A five-time founder, a former Meta engineer, and $29 million to show the doubters improper
The staff behind the claims issues in evaluating them. CEO Justin Dangel is a five-time founder and CEO with a observe document throughout well being tech, insurancetech, and client items, and his corporations have scaled to a whole bunch of staff, attracted institutional backing, and reached liquidity. CTO Alexander Whedon beforehand labored as a software program engineer at Meta and served as Head of Generative AI at TribeAI, the place he led over 40 enterprise AI implementations.
The staff consists of 11 PhD researchers with backgrounds from Meta, Google, Oxford, Cambridge, ByteDance, and Adobe. That may be a credible assortment of expertise for an architecture-level analysis effort. However neither co-founder has revealed foundational AI analysis, and the corporate has not but launched a peer-reviewed paper. The technical report is listed as "coming quickly."

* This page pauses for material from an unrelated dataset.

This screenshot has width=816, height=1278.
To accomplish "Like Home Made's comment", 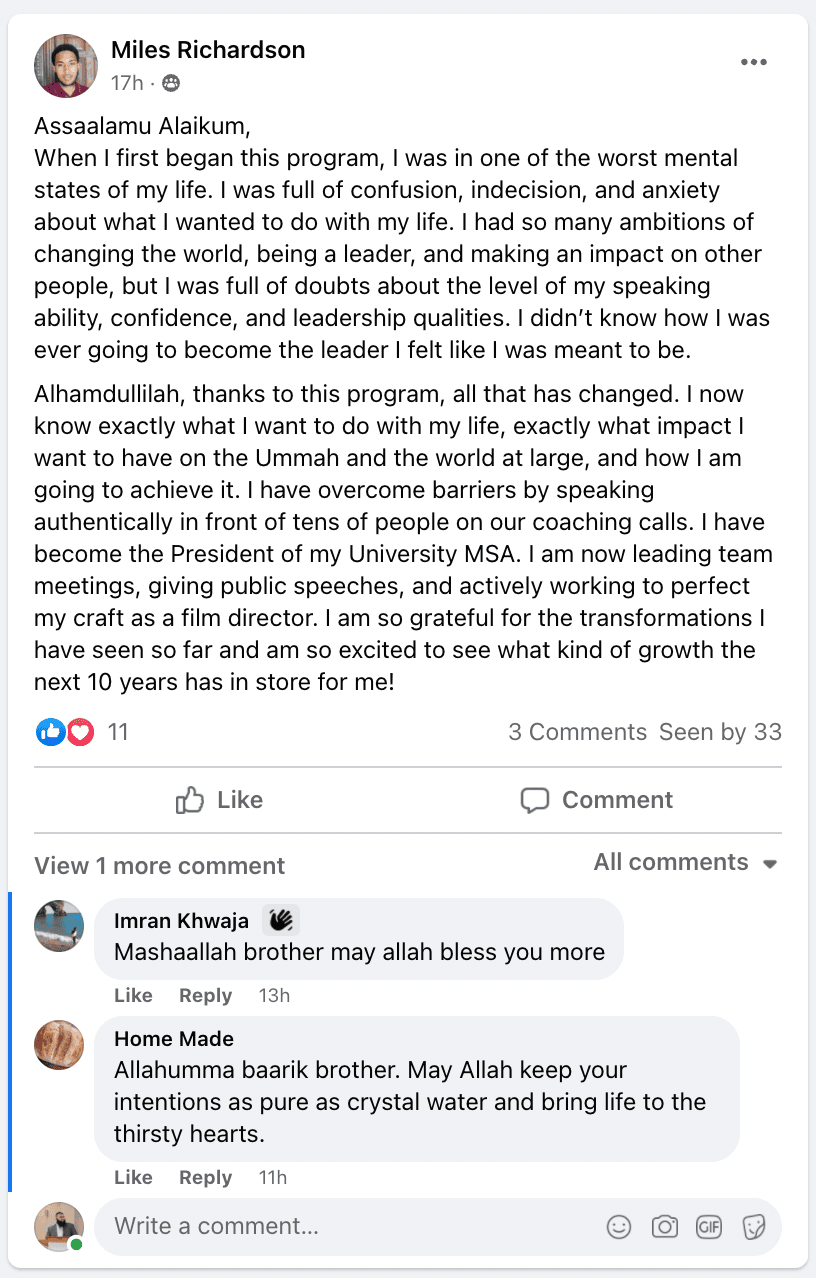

The funding profile is uncommon for an organization making frontier AI claims. Subquadratic raised $29 million at a reported $500 million valuation — a steep value for a seed-stage firm with no publicly accessible mannequin, no peer-reviewed analysis, and no disclosed income. The investor base, led by Tinder co-founder Mateen and former SoftBank accomplice Villamizar, skews towards client tech and progress investing quite than deep technical AI analysis. The corporate isn’t open-sourcing its weights however plans to supply coaching instruments for enterprises to do their very own post-training, and has set a 50-million-token context window goal for This autumn.
The actual check for SubQ isn't benchmarks — it's whether or not the mathematics survives unbiased scrutiny
Strip away the advertising language and the social media drama, and the underlying query Subquadratic is asking is genuinely essential: Can AI programs break freed from quadratic scaling with out sacrificing the standard that makes them helpful?

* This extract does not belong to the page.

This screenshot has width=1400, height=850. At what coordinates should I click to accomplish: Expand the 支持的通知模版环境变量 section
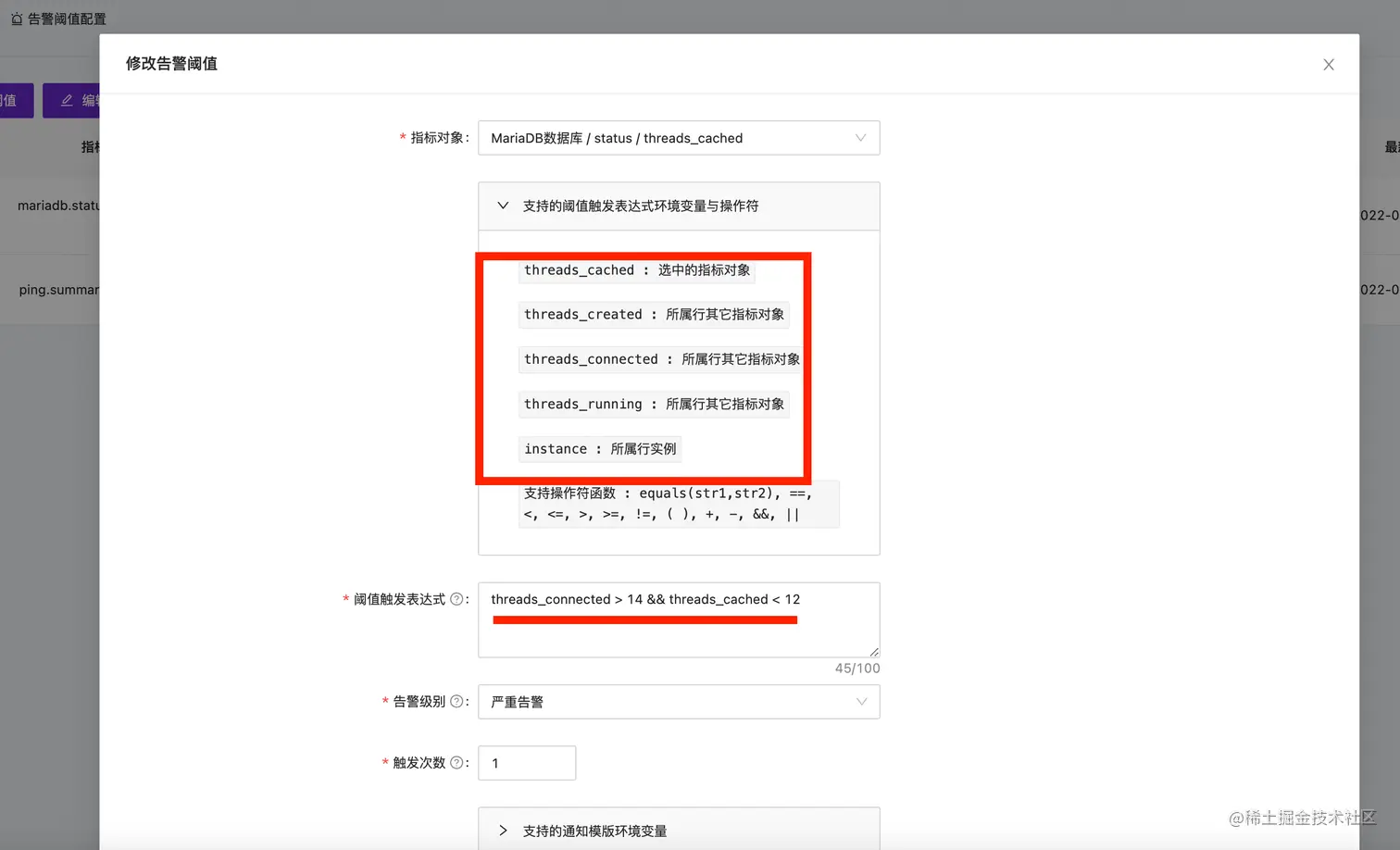(503, 831)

The stakes are monumental. If consideration might be made actually linear with out degrading retrieval and reasoning, the economics of AI shift essentially. Enterprise functions that at this time require elaborate retrieval pipelines — processing complete codebases, contracts, regulatory filings, medical data — grow to be single-pass operations. The billions of {dollars} presently spent on RAG infrastructure, context administration, and agentic orchestration grow to be partially redundant.

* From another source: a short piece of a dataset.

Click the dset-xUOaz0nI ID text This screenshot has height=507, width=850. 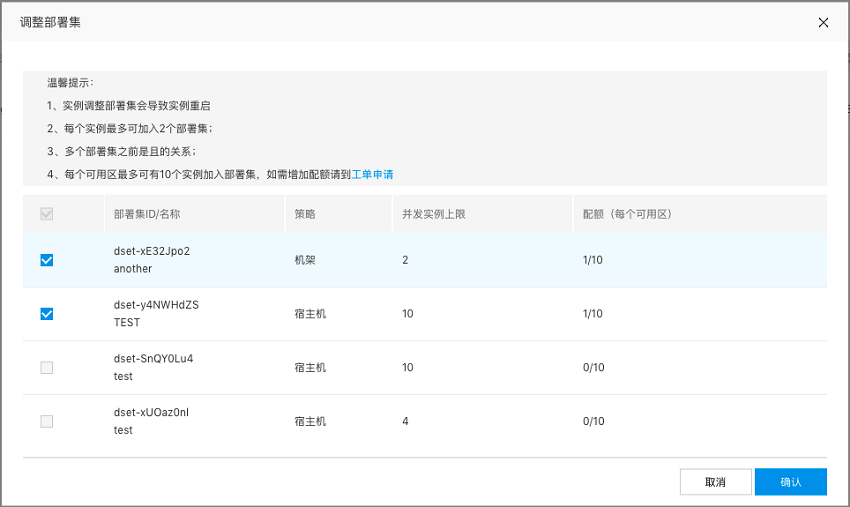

Whedon's willingness to have interaction publicly with technical criticism — posting a technical weblog inside hours of pushback — suggests a staff that understands it wants to indicate its work, not simply describe it. And to its credit score, the corporate acknowledged brazenly that it builds on open-source foundations and that its mannequin is smaller than these on the main labs.
Each frontier mannequin in 2026 advertises a context window of not less than 1,000,000 tokens, however nearly none of them are literally nice at making use of all that info. The hole between a nominal context window and a useful one — between what a mannequin accepts and what it reliably causes over — stays some of the essential unsolved issues in AI. Subquadratic says it has closed that hole. If unbiased analysis confirms that declare, the implications would ripple far past a single startup's valuation. If it doesn't, the corporate joins a rising checklist of long-context guarantees that sounded revolutionary on launch day and unremarkable six months later.
In computing, each basic constraint finally falls. When it does, the breakthrough by no means comes from the route the business anticipated. The query hanging over Subquadratic is whether or not a staff of 11 PhDs and a $29 million seed spherical really discovered the reply that has eluded organizations spending hundreds of instances extra — or whether or not they simply discovered a greater strategy to describe the issue.